EXERCISE: Leaving the pictures aside, return all of the data below exactly.

Collected data entries:
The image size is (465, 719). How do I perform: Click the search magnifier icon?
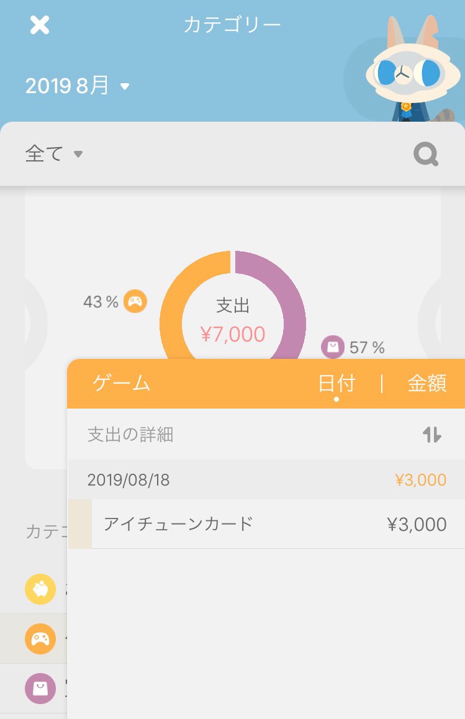(426, 154)
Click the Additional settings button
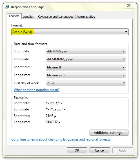 pyautogui.click(x=109, y=133)
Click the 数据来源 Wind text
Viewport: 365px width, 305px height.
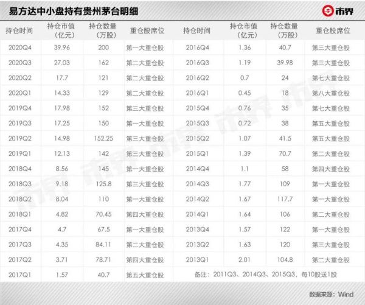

RESULT:
The image size is (465, 719). How do I perform: Click the search magnifier icon?
(426, 154)
Click the Additional settings button
 pyautogui.click(x=109, y=133)
Click the 数据来源 Wind text
Viewport: 365px width, 305px height.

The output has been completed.